**MATERIALS PROVIDED**:
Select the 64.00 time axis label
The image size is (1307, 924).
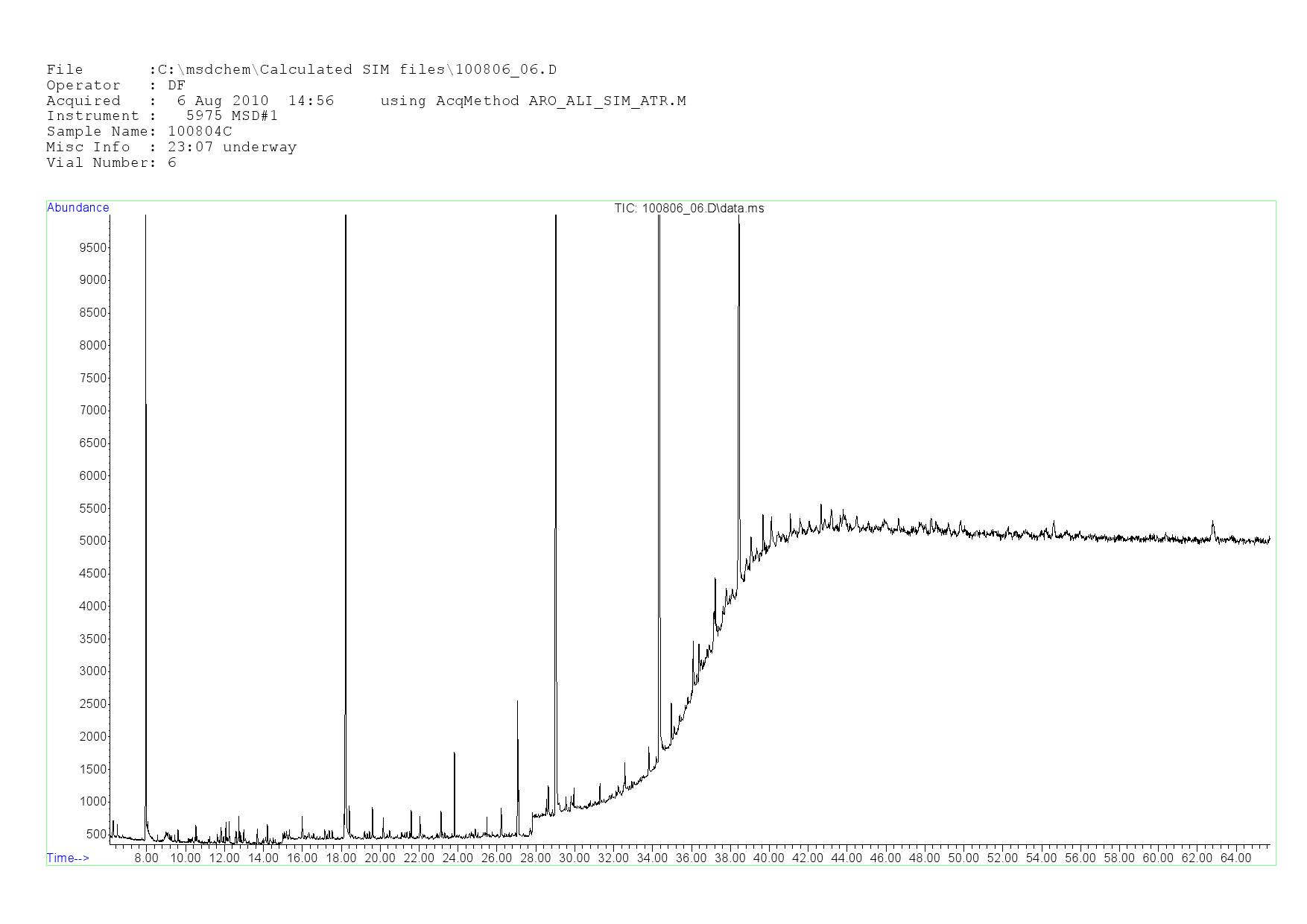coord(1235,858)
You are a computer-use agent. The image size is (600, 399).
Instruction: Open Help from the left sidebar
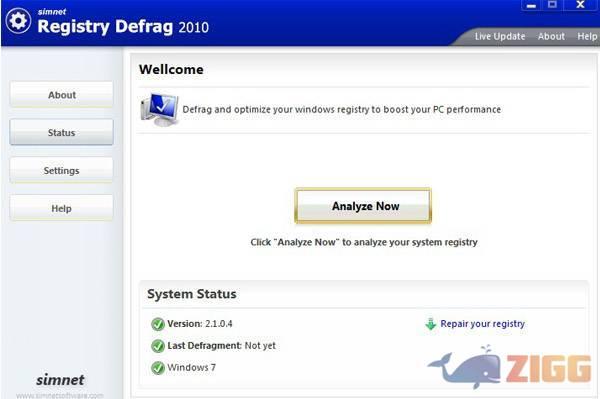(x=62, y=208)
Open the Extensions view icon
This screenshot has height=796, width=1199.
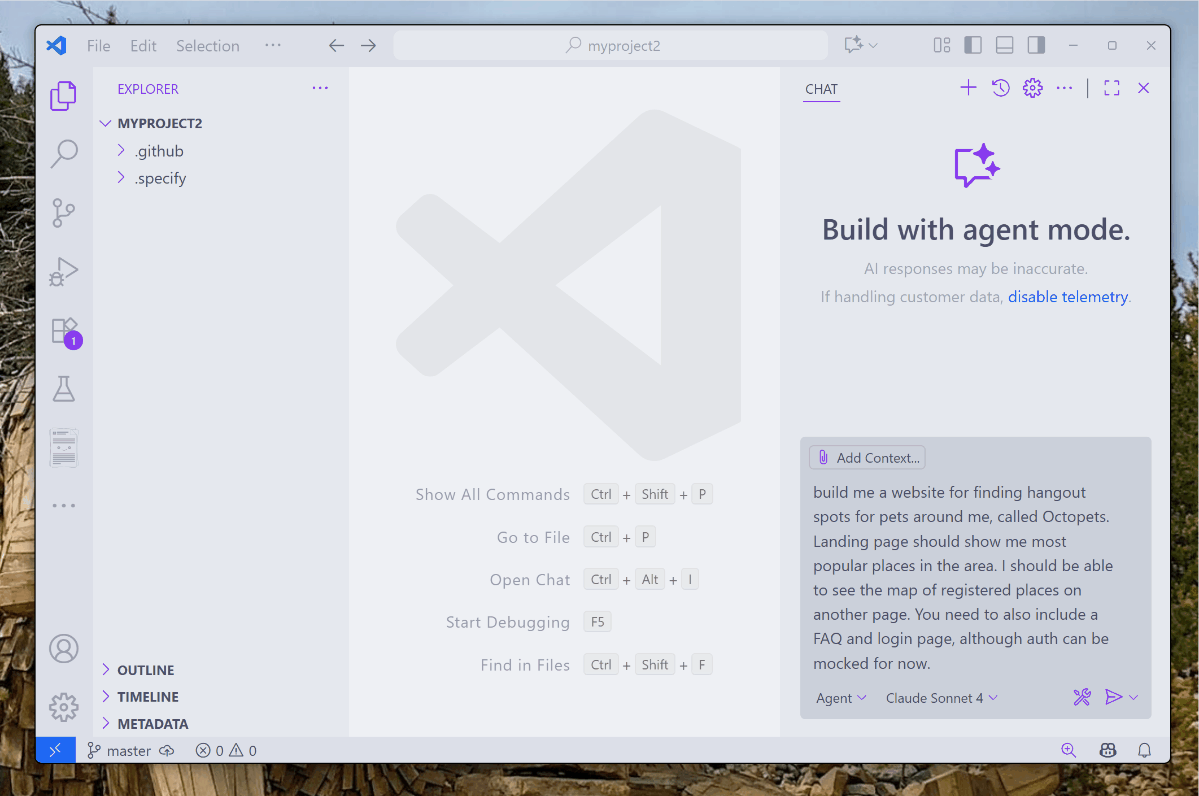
---
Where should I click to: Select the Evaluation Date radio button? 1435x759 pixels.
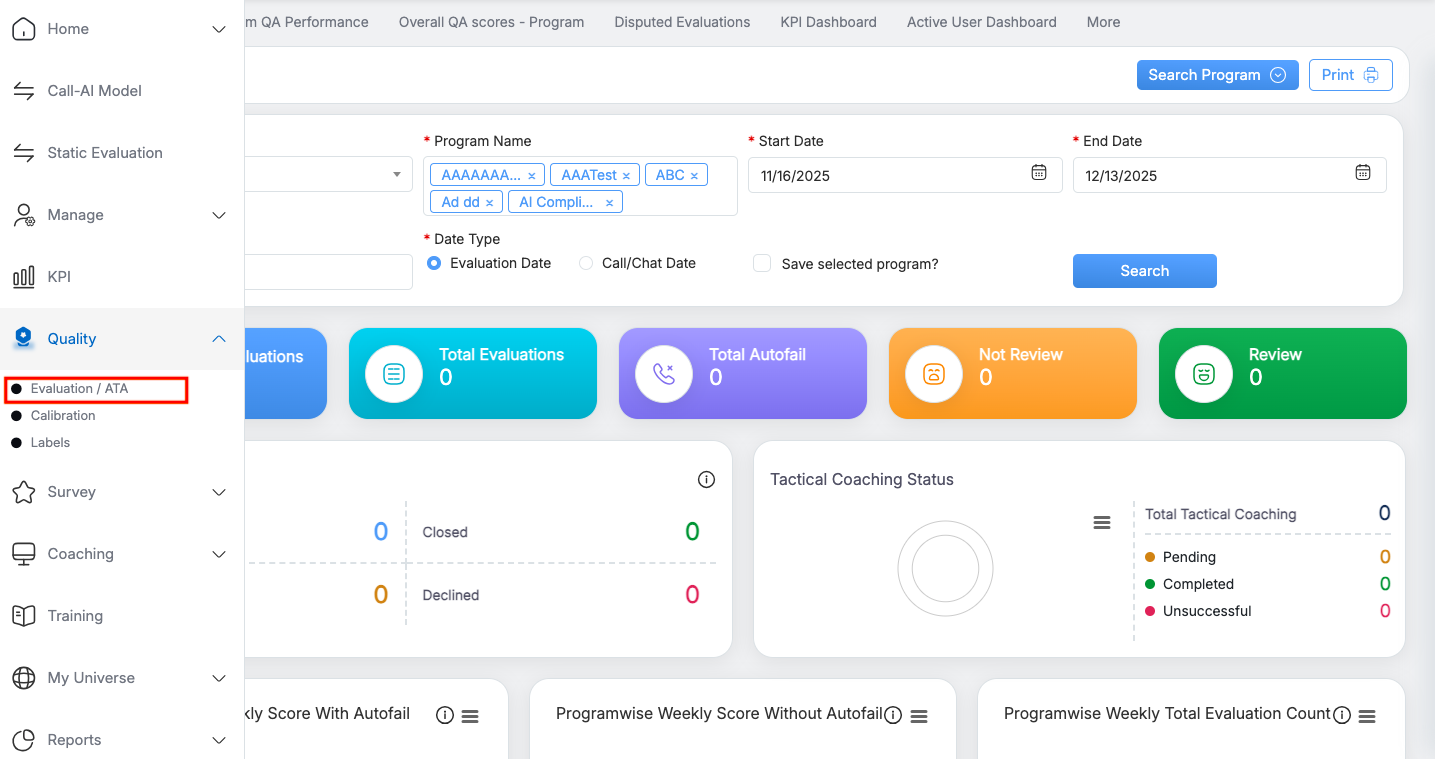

**YOUR INSTRUCTIONS**:
Transcribe the records above exactly, beginning at the line that contains "Open the Extensions view icon" and ending with the line that contains "This screenshot has height=796, width=1199.", both included, and nothing else.

**TASK SOLUTION**:
Open the Extensions view icon
This screenshot has height=796, width=1199.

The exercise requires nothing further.